▶

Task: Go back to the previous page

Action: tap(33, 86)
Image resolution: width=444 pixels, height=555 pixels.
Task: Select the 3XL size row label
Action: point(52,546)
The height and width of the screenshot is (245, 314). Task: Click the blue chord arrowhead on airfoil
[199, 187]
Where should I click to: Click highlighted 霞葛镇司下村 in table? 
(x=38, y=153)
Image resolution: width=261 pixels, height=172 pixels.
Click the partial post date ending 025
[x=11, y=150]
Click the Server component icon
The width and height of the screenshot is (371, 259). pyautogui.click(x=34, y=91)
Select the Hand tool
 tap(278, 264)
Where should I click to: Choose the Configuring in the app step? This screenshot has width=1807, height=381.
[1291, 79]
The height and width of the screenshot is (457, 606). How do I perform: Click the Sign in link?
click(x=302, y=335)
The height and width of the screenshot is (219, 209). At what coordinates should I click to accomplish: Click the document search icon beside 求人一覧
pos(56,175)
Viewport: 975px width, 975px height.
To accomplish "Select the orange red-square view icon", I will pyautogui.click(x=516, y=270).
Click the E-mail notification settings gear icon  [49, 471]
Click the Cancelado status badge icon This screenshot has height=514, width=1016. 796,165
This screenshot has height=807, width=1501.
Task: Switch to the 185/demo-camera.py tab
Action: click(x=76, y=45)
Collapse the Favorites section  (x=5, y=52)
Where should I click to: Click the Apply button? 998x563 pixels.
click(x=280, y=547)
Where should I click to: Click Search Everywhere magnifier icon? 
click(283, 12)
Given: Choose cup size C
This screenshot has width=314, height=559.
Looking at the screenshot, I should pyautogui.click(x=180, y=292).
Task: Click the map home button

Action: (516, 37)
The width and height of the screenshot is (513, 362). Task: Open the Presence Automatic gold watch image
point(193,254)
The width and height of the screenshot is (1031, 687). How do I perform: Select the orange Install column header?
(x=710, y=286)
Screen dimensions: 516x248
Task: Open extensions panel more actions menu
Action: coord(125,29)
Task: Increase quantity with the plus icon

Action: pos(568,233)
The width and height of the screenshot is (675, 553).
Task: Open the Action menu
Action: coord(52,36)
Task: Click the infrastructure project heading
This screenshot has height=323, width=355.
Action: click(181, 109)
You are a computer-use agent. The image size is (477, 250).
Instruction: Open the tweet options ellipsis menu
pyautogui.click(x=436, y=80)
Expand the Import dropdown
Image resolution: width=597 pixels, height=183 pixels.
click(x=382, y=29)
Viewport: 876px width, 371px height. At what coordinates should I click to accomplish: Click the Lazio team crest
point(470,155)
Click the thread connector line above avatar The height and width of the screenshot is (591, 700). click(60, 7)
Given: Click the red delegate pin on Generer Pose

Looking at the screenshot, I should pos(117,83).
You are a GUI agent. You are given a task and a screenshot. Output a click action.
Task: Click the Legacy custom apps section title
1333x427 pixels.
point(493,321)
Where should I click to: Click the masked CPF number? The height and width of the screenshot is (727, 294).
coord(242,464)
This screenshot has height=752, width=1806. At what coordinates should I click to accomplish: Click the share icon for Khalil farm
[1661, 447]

◀

Where a line above holds the string "agent", show that line.

=== Response to the task ===
You are a computer-use agent. The image size is (477, 250).
You are a GUI agent. You are given a task and a screenshot. Output a click action.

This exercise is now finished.